**The problem**
In the data below, one line contains "Screen dimensions: 1028x468" and a later one contains "The width and height of the screenshot is (996, 792).". Print both, with every line between them, exactly and alone.
·····
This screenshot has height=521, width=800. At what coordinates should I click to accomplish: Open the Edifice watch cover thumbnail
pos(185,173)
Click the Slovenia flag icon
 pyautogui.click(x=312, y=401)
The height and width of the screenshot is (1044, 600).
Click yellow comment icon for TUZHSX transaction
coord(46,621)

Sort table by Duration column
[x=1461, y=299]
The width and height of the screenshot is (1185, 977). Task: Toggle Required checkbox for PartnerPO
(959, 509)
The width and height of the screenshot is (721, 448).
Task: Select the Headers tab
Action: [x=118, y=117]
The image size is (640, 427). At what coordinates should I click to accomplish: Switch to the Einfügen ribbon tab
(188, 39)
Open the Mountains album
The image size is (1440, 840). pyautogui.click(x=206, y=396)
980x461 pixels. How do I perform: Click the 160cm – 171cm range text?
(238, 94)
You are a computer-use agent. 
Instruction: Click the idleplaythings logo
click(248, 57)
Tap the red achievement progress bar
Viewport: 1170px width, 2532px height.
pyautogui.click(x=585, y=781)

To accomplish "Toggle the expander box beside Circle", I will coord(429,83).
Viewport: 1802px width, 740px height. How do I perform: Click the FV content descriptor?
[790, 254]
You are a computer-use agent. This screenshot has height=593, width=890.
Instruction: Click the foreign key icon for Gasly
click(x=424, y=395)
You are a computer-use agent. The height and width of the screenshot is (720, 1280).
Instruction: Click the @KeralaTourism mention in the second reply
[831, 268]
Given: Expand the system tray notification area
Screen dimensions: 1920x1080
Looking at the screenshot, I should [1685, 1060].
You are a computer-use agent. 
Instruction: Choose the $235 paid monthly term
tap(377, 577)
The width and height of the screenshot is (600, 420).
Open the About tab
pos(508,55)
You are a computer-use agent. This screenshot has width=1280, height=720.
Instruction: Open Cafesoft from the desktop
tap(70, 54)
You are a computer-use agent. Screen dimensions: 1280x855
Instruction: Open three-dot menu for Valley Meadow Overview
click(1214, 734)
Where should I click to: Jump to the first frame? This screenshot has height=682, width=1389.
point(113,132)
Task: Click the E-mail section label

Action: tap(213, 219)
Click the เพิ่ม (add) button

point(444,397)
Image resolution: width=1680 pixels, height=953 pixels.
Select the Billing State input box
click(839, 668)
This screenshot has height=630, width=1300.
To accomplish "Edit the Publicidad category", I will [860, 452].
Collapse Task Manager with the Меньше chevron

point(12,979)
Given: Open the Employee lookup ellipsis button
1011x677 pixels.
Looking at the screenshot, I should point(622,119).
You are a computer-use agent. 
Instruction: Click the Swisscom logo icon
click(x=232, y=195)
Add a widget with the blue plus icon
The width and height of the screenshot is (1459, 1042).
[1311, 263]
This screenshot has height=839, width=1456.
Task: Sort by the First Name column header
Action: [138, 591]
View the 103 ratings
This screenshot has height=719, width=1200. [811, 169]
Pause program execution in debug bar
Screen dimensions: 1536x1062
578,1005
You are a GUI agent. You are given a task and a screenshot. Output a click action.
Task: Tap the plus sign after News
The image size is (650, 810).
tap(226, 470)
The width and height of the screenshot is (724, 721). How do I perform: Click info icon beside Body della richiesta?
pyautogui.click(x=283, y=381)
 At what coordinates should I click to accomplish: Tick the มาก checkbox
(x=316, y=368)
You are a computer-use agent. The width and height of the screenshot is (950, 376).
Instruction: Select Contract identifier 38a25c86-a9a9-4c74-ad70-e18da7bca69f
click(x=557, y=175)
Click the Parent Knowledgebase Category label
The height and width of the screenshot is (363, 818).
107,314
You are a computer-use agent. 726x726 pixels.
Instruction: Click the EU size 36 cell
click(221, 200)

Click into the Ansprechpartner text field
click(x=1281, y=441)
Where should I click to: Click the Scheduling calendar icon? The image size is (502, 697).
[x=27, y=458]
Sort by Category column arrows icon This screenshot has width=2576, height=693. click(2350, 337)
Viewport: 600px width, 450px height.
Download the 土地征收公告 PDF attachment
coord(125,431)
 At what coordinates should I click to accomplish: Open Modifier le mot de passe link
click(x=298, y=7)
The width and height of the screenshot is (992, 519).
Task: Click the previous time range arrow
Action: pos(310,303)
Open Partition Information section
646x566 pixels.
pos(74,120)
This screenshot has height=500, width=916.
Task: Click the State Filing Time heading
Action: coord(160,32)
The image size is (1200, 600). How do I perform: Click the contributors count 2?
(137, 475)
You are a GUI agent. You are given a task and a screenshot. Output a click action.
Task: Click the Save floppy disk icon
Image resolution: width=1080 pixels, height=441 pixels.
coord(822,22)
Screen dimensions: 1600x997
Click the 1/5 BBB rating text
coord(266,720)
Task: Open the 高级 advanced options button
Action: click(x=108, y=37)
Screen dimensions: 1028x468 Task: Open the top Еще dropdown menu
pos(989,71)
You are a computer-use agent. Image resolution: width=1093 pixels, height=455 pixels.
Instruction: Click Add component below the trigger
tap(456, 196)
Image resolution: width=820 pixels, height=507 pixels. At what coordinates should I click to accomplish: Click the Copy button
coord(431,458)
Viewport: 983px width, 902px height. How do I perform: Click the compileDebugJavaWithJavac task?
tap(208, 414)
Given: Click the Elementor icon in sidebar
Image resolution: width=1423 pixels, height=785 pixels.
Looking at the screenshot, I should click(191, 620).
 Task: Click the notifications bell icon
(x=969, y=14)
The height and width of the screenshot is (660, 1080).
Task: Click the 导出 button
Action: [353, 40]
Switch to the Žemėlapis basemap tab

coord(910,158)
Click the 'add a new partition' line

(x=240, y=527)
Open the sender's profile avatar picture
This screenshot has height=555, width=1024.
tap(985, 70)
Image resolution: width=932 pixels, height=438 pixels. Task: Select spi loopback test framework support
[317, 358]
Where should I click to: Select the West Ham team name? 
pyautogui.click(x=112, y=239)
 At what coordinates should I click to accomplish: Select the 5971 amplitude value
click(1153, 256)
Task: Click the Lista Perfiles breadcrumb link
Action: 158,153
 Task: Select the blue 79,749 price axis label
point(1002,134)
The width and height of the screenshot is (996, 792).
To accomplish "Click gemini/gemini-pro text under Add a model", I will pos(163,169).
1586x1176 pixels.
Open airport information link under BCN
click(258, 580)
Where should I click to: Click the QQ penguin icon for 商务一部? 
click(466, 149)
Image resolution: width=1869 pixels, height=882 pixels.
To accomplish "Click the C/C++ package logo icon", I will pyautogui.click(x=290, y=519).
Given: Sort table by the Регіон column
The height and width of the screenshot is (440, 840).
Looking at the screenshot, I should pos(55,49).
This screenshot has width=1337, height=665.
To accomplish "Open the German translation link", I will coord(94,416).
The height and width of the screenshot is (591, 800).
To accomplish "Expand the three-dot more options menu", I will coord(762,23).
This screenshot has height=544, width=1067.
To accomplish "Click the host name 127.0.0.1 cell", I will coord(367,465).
·····
**Solution to the exercise**
Screen dimensions: 1028x468 Task: Open the top Еще dropdown menu
pos(989,71)
You are a computer-use agent. Image resolution: width=1093 pixels, height=455 pixels.
Instruction: Click Add component below the trigger
tap(456, 196)
Image resolution: width=820 pixels, height=507 pixels. At what coordinates should I click to accomplish: Click the Copy button
coord(431,458)
Viewport: 983px width, 902px height. How do I perform: Click the compileDebugJavaWithJavac task?
tap(208, 414)
Given: Click the Elementor icon in sidebar
Image resolution: width=1423 pixels, height=785 pixels.
Looking at the screenshot, I should click(191, 620).
 Task: Click the notifications bell icon
(x=969, y=14)
The height and width of the screenshot is (660, 1080).
Task: Click the 导出 button
Action: [353, 40]
Switch to the Žemėlapis basemap tab

coord(910,158)
Click the 'add a new partition' line

(x=240, y=527)
Open the sender's profile avatar picture
This screenshot has height=555, width=1024.
tap(985, 70)
Image resolution: width=932 pixels, height=438 pixels. Task: Select spi loopback test framework support
[317, 358]
Where should I click to: Select the West Ham team name? 
pyautogui.click(x=112, y=239)
 At what coordinates should I click to accomplish: Select the 5971 amplitude value
click(1153, 256)
Task: Click the Lista Perfiles breadcrumb link
Action: 158,153
 Task: Select the blue 79,749 price axis label
point(1002,134)
The width and height of the screenshot is (996, 792).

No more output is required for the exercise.